**Selected extract**
Lost Empires is a 1986 television miniseries adaptation of J. B. Priestley's 1965 novel of the same name and starred Colin Firth, John Castle and Laurence Olivier. Produced by Granada Television, it was shown as a serial, and premiered on the UK's ITV network between 24 October and 5 December 1986.

Plot
After the death of his mother, Richard Herncastle (Colin Firth) is offered a job by his uncle, his mother's brother.  Nick Ollanton is a stage conjurer in variety theatre and Richard joins the act where he meets the other members of the team and the rest of the acts on the bill as they travel around Britain appearing at the Empires, the old variety theatres that have since vanished. He becomes our eyes as he experiences the last few months of peace before World War I breaks out and changes the world forever.

**Dataset content**
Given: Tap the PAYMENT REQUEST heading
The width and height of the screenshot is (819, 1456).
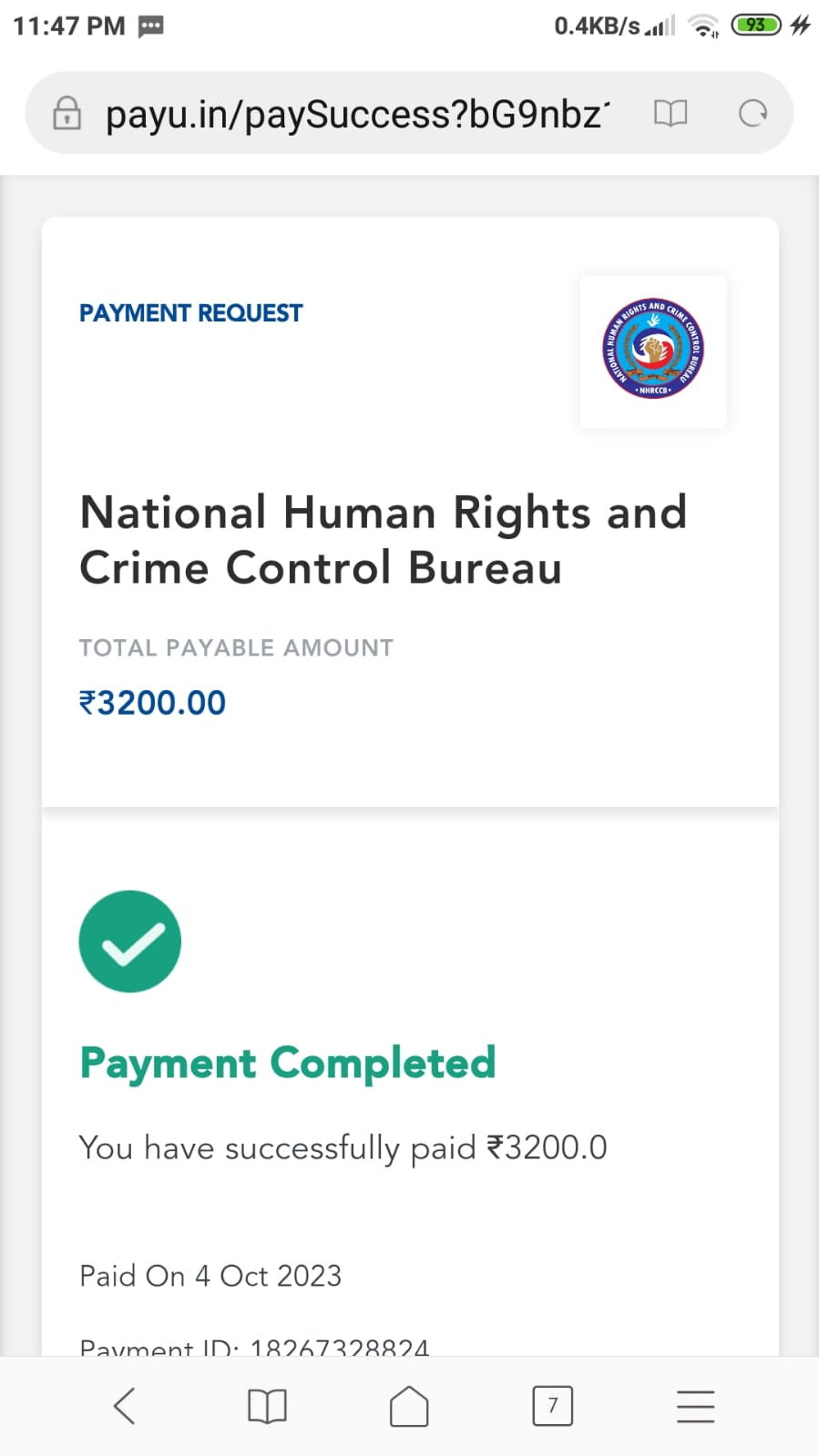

**Exercise directions**
Answer these from the Lost Empires passage:
(a) Which company produced the miniseries?
(b) Who offers Richard Herncastle a job, and how is that person related to him?
(c) What is Nick Ollanton's line of work?

**Solved exercise**
(a) Granada Television.
(b) Nick Ollanton, his uncle (his mother's brother).
(c) He is a stage conjurer in variety theatre.